----- Supplied material
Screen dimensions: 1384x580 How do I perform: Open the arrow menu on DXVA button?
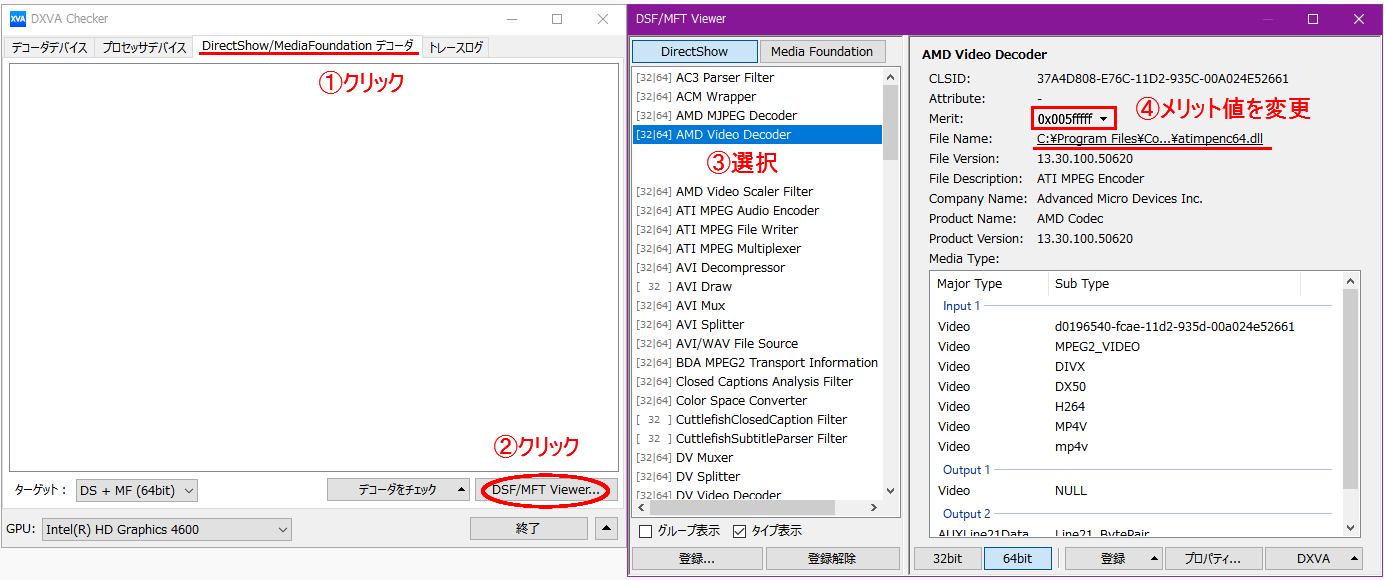pyautogui.click(x=1354, y=559)
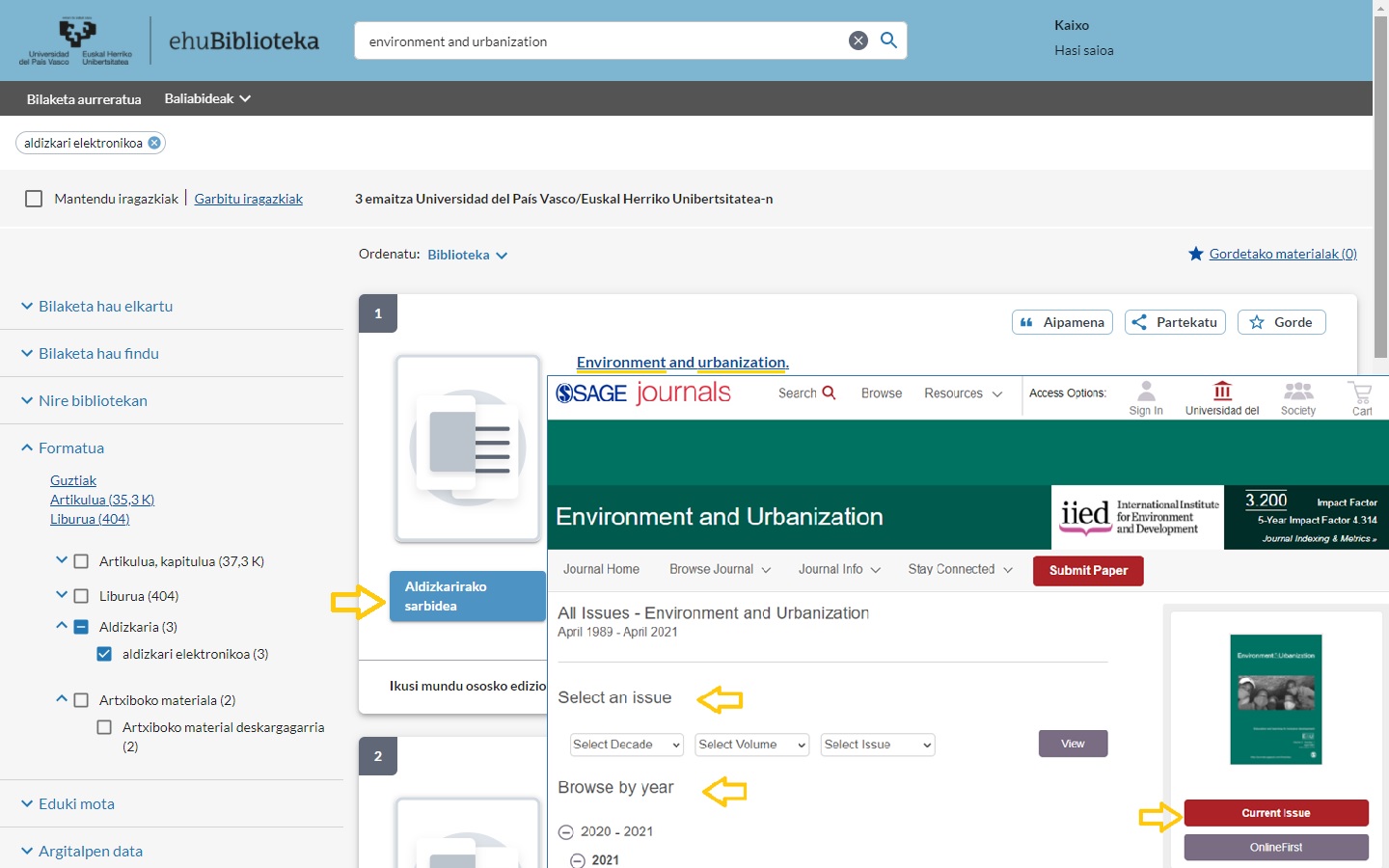Image resolution: width=1389 pixels, height=868 pixels.
Task: Click the Aldizkarirako sarbidea button
Action: tap(467, 596)
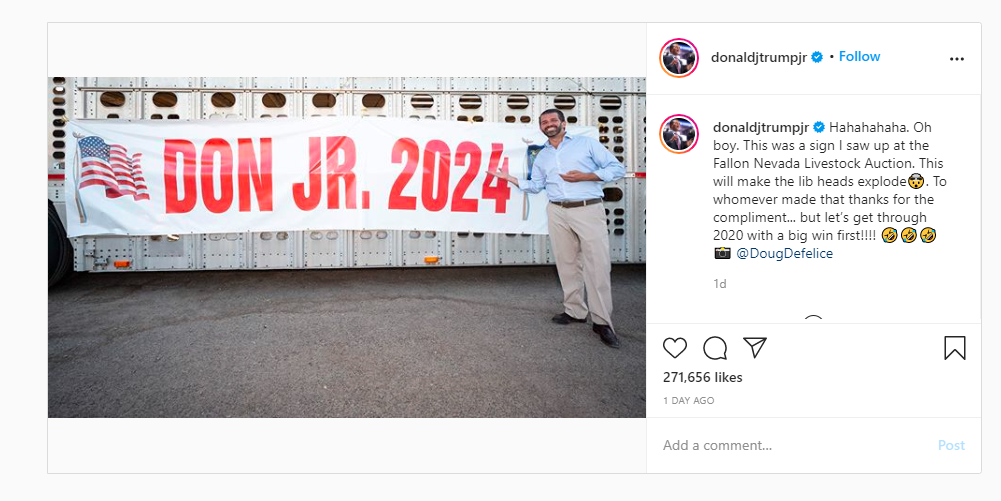The image size is (1001, 501).
Task: Click the comment speech bubble icon
Action: [x=715, y=348]
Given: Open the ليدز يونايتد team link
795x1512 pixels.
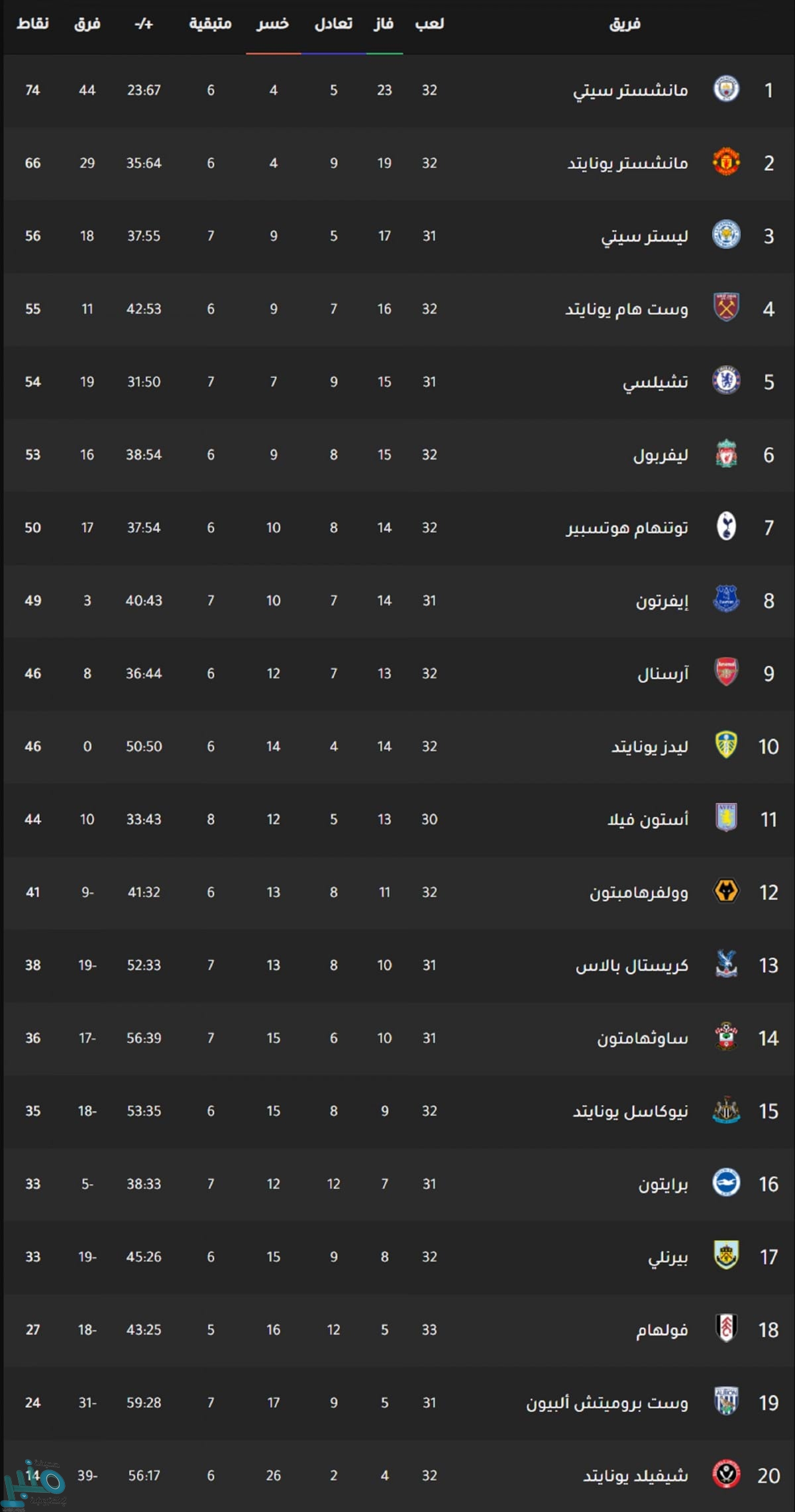Looking at the screenshot, I should (649, 747).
----------
Leave out every picture and transcribe the remaining entries exactly.

Response below =
Screen dimensions: 1384x580 How do I perform: Open the arrow menu on DXVA button?
pyautogui.click(x=1354, y=559)
Image resolution: width=1389 pixels, height=868 pixels.
Task: Click the Aldizkarirako sarbidea button
Action: tap(467, 596)
The image size is (1001, 501).
Task: Click the comment speech bubble icon
Action: [x=715, y=348]
Given: Open the ليدز يونايتد team link
795x1512 pixels.
Looking at the screenshot, I should (649, 747).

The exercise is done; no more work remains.